Mio sogno nella notte lunedì-martedì:
verso le quattro mi sono levato per annotare ciò che me ne restava:

Roger Challou
homme de paille

Quanto a Roger Challou mi sono consultato con l’onniscienza di Dio-Google, ora riassumo il risultato delle mie ricerche incrociate (tutti possono riprodurle), a partire dalla certezza che mai ho avuto a che fare con uno Challou, tantomeno con un Roger Challou, salvo ammettere facilmente che, come accade a ognuno in ogni paese, posso avere udito o letto questo cognome qualunque tra centinaia di cognomi qualunque (come Smith, non come John Doe che, nella sua qualunquità, ha acquisito un significato definito).
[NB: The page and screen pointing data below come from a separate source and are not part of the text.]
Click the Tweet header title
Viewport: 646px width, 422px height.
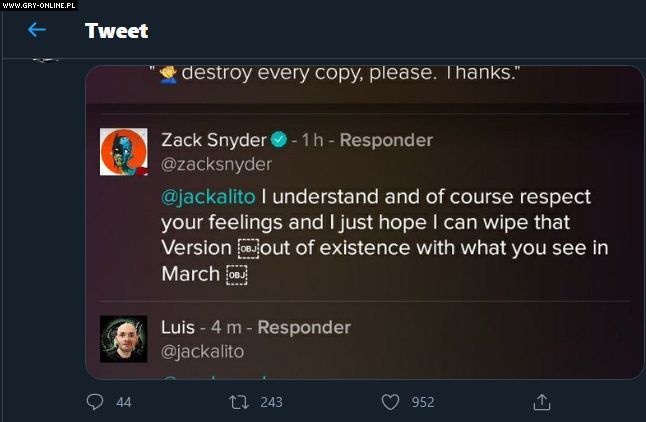pos(116,30)
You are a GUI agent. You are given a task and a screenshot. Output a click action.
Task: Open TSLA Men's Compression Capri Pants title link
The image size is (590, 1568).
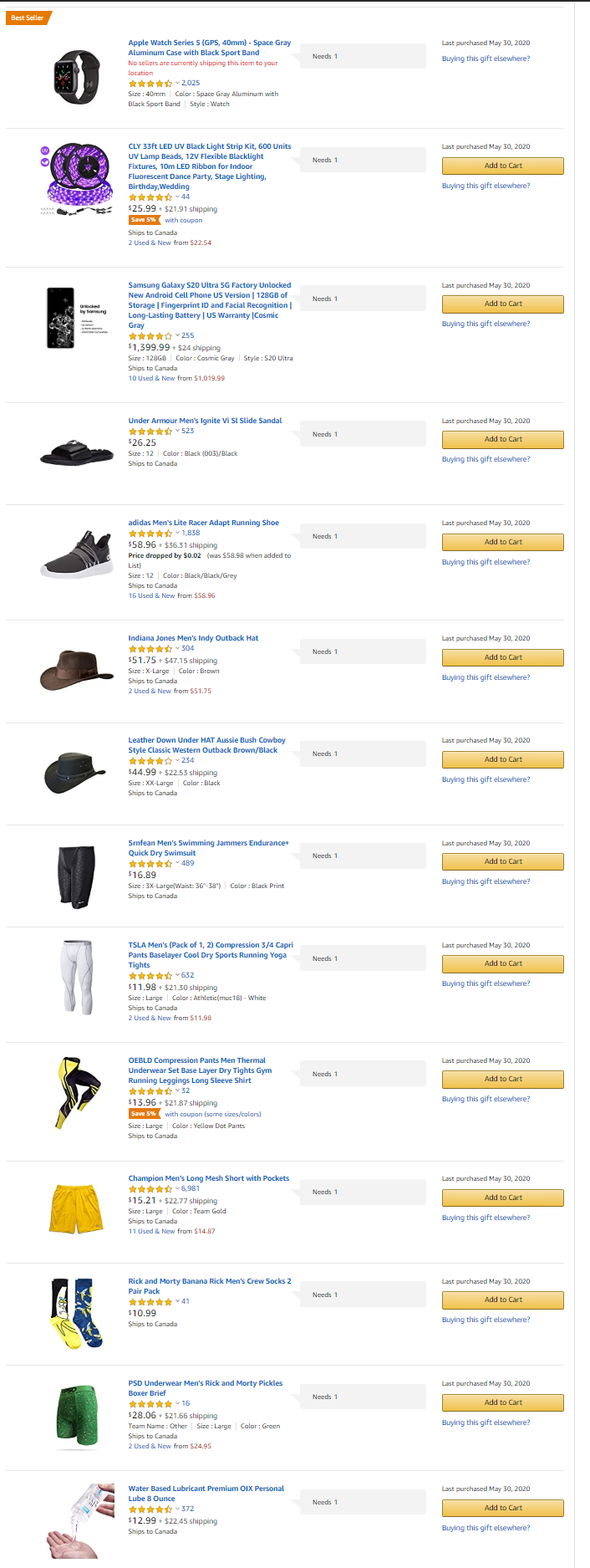click(211, 955)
Ho portato a termine l’analisi di questo sogno conversandone, dopo averci lavorato non poco, con Raffaella Colombo:
alla quale ho poi detto, scherzando sul serio, che non le avrei pagato la seduta, non per tirare sul prezzo ma perché siamo ambedue nell’analisi infinita.

In breve, homme de paille, notabene in francese
– in italiano “uomo di paglia” ne deforma il significato dopo il film “Uomo di paglia” di P. Germi del 1958, molto contestato dal PCI secondo me a ragione -,
designa il prestanome, a ogni uso anzitutto legittimo (ci sono anche gli usi illegittimi):
significa che il titolare agisce sotto altro nome, appunto prestatogli.
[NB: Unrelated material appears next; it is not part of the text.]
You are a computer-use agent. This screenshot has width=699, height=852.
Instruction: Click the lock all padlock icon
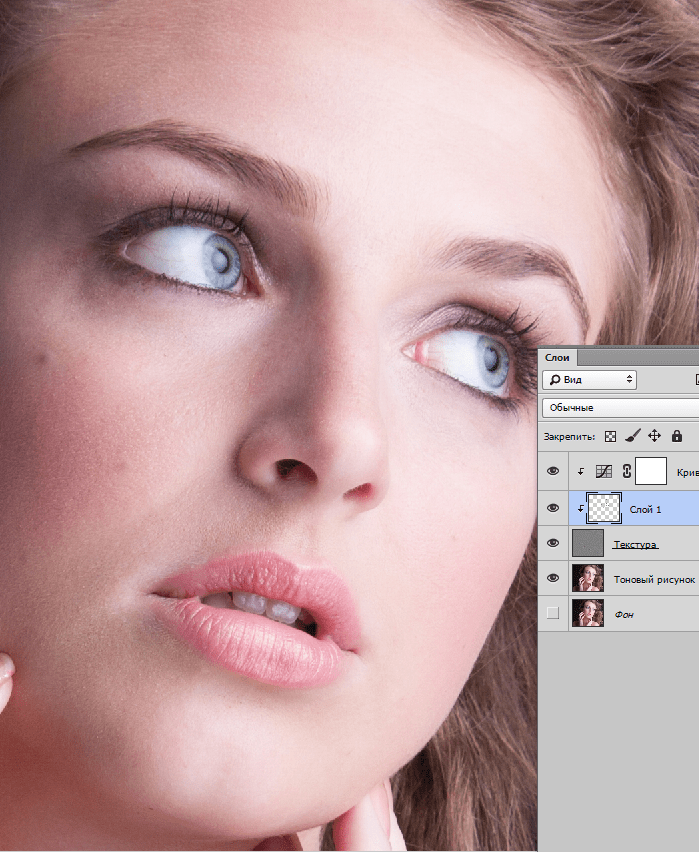676,436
La casistica del prestanome è più varia di quanto si creda, aldilà di quella affaristica corrente:
un caso è quello del genitore che presta il nome ai figli, a più effetti, senza che vi sia da ridire:
ci sarebbe da ridire se credesse (e spesso lo crede) che sia questo a fare il figlio, ossia l’erede;
lì per lì, benché obtorto collo, anche l’analista è prestanome agli effetti di conclusioni assunte come proprie, a fronte della patologia che è il compromesso dell’io minacciato contro l’assumersi la titolarità del suo atto (anzitutto linguistico):
la guarigione inizia dal riconoscersi titolare del proprio compromesso, senza più analista come homme de paille che gli presta questa conclusione.

Ero obtorto collo già all’inizio della mia carriera di analista (più di tre decenni fa), allorché decidevo di non seguire tanti analisti più anziani che in seduta si isolavano fino a non ricevere telefonate (interiorità a due, brrr!):
si volevano homme de paille a vita, della propria come di quella dei propri clienti.

Da un secolo abbiamo voluto anche Freud come homme de paille a vita:
ma non lo è perché, titolare del pensiero di cui è stato amico, lo sono anch’io in subordine insieme a lui allo stesso pensiero:
Freud mi precede nell’essere stato il primo, e nel riconoscerlo tale sono più solido nella titolarità di quel pensiero che precede sia Freud che me.

Ma il tema è antico:
“Freud lo vuole!” è lo stesso che “Dio lo vuole!”:
Dieu de paille:
posto che esista, anche lui è obtorto collo.